Baier: Ich war tatsächlich verärgert, als wir gegen Bayern gewonnen haben und es nur darum ging, dass Bayern angeblich mit einer C-Elf gespielt hat. Das finde ich lächerlich, damit habe ich ein Problem. Womit haben wir denn gespielt? Bei uns haben Hahn, Werner, Vogt und viele andere gefehlt, darüber redete keiner. Bei Bayern standen Schweinsteiger, Kroos, Mandzukic und so weiter auf dem Platz.
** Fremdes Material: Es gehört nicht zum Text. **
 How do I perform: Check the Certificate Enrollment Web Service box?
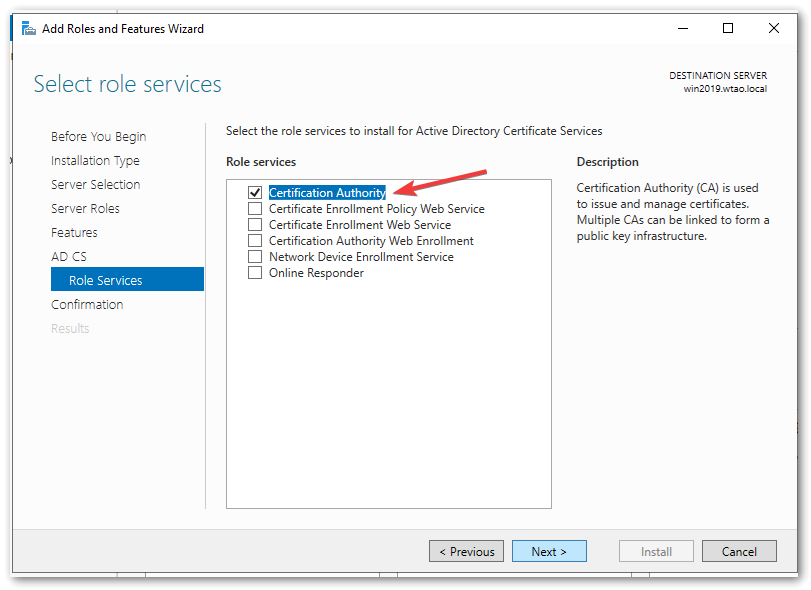pos(255,225)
SPOX: Fehlt Ihnen manchmal die Wertschätzung für den FC Augsburg?
Baier: Ich finde es zumindest respektlos, wenn Mannschaften wie wir oder auch damals Fürth oder Braunschweig abgewatscht werden und sich quasi dafür schämen müssen, in der Bundesliga zu spielen. Wir haben uns das hart erarbeitet und damit sollte man respektvoll umgehen. Natürlich gibt es qualitative Unterschiede, aber wir können vieles kompensieren.
SPOX: War es nicht auch manchmal ein Vorteil für Augsburg, dass man womöglich unterschätzt wurde?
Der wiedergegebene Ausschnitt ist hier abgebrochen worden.